= Work instructions =
Format the entries from the line containing "You are a computer-use agent." through the line containing "[x=558, y=15]", inclusive, as a Markdown table with the columns Row and Line, where Row holds a row number. Omit blank lines and leave the pictures out.

= Input for this task =

(begin)

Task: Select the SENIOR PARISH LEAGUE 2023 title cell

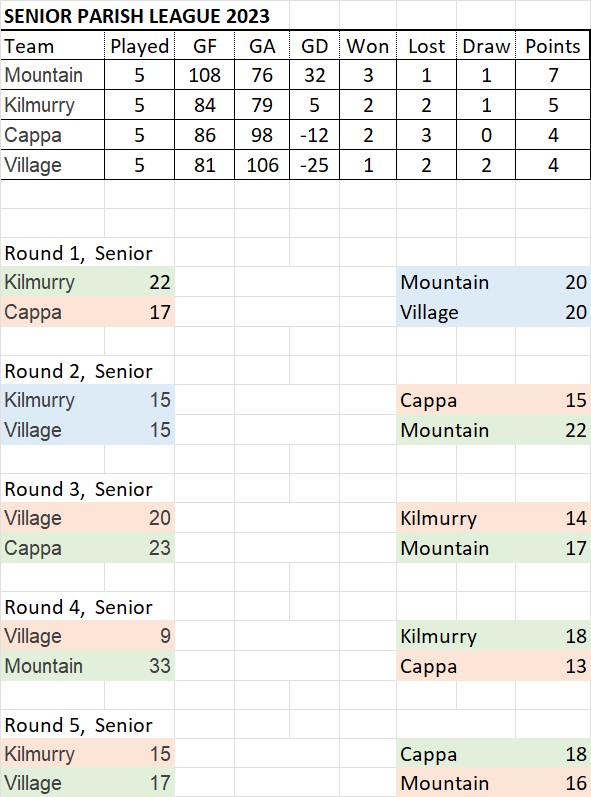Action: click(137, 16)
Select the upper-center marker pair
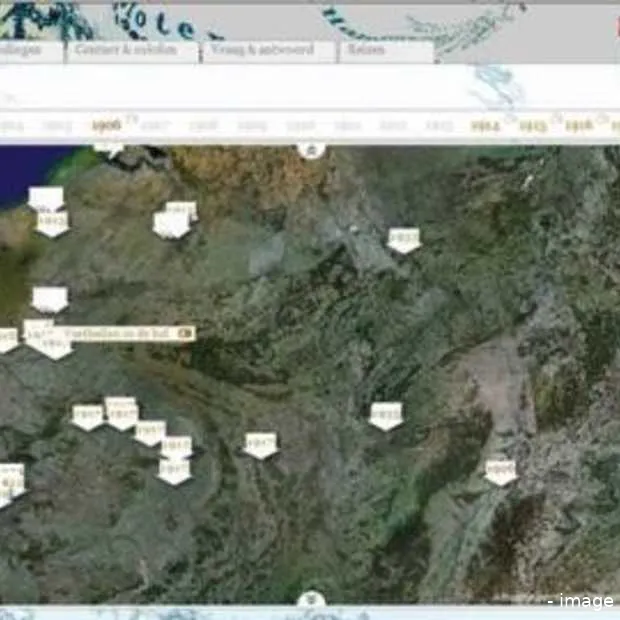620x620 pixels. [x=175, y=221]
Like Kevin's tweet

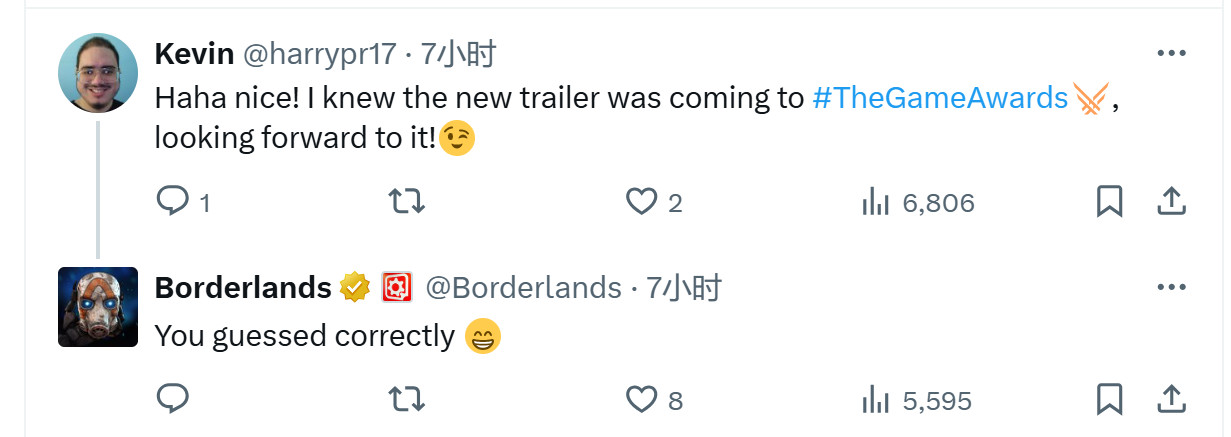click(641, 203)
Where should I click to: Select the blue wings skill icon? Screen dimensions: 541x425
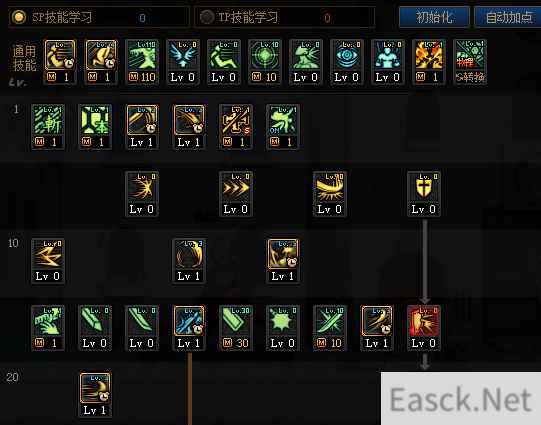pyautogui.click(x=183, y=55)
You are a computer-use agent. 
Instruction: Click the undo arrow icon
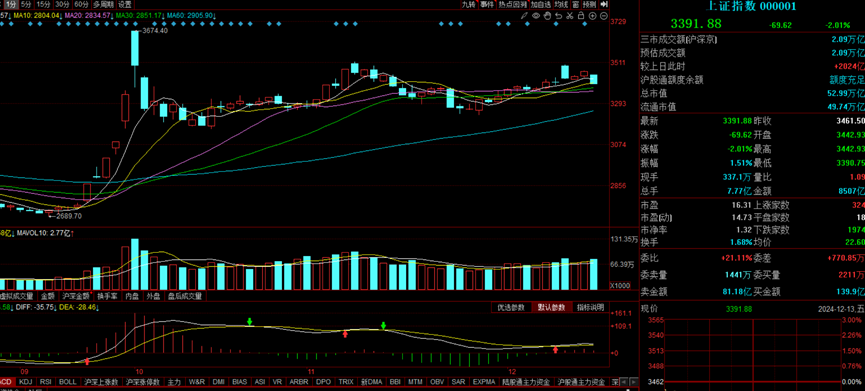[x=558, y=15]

(end)
(begin)

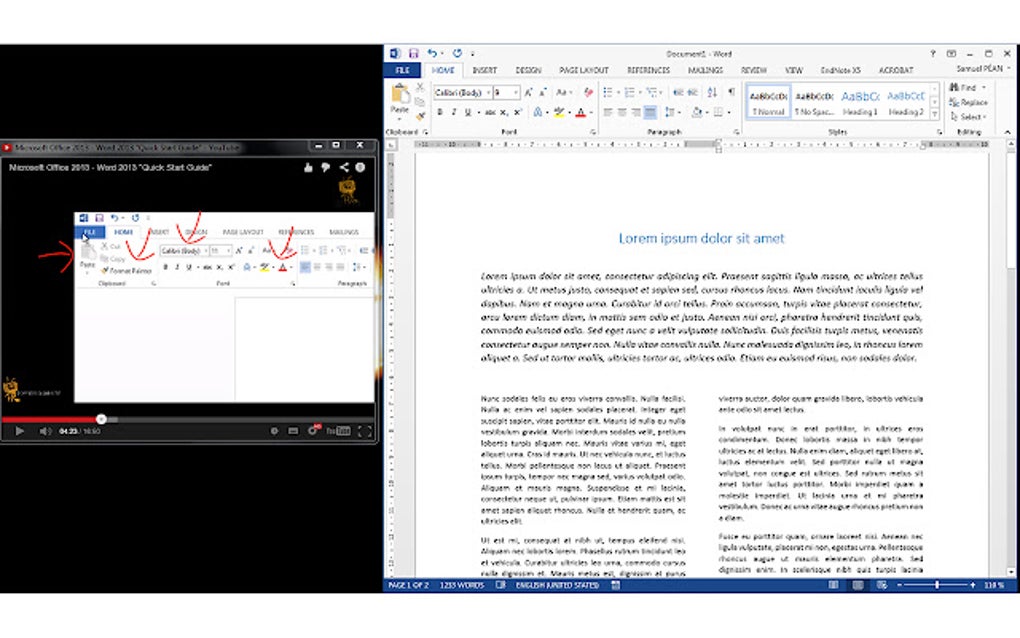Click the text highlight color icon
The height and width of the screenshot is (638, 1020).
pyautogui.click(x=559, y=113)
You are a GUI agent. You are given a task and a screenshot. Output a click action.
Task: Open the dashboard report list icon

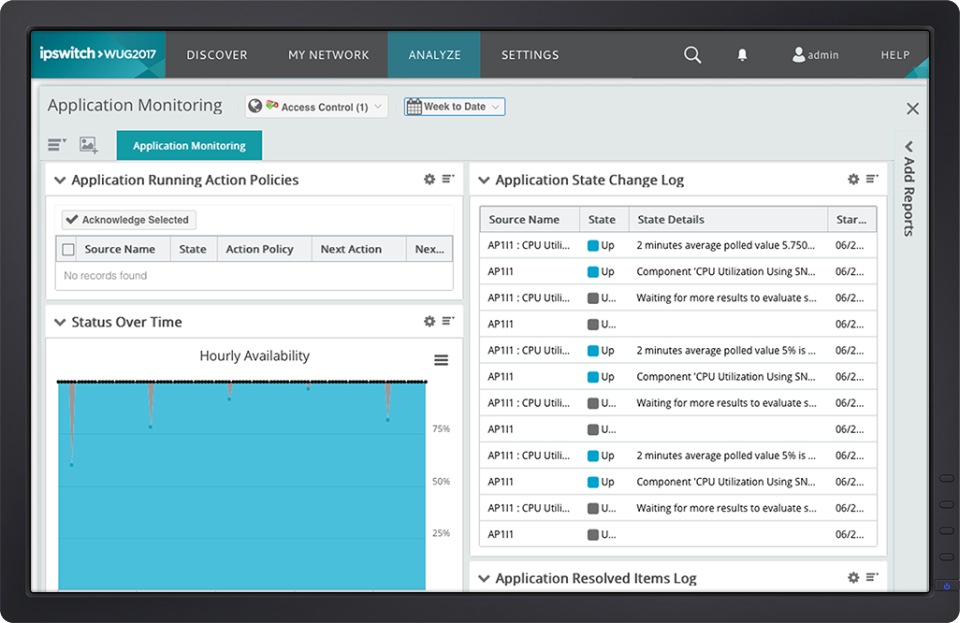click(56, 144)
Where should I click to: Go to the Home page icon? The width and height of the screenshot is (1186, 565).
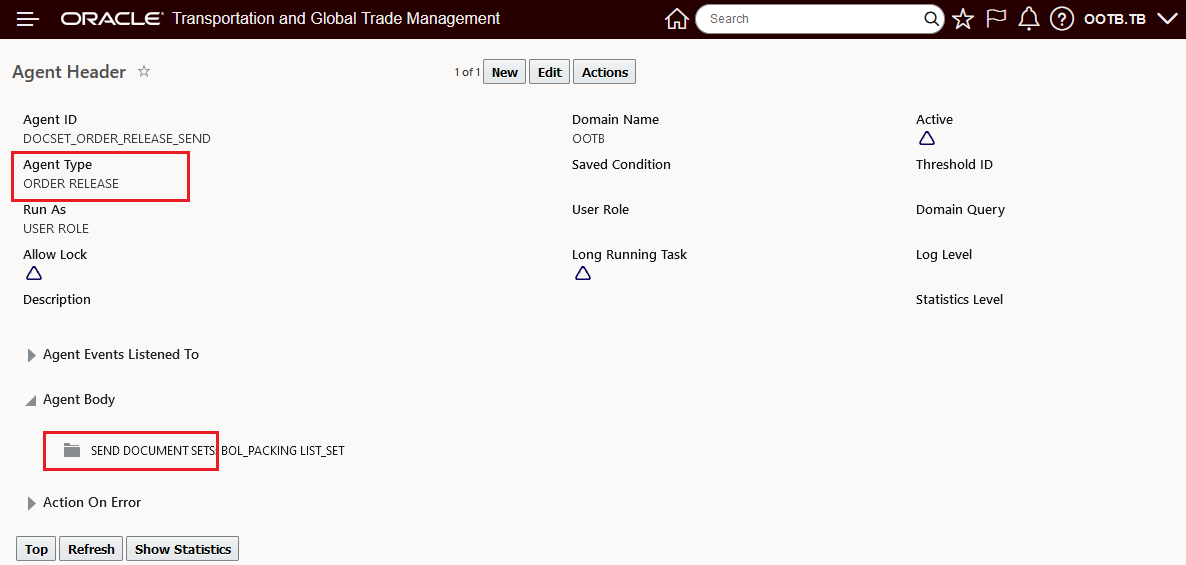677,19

(end)
(begin)

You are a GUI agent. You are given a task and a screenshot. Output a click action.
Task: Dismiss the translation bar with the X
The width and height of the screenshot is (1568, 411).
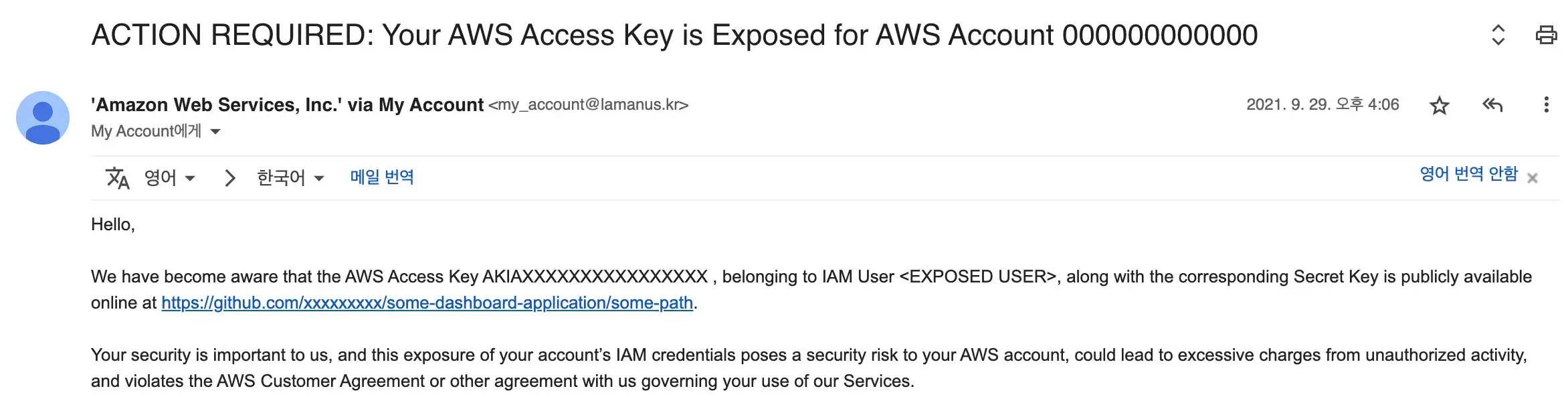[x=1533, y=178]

(end)

= Output for this task =
| Row | Line |
|---|---|
| 1 | You are a computer-use agent.  |
| 2 | Instruction: Click the undo arrow icon |
| 3 | [x=558, y=15] |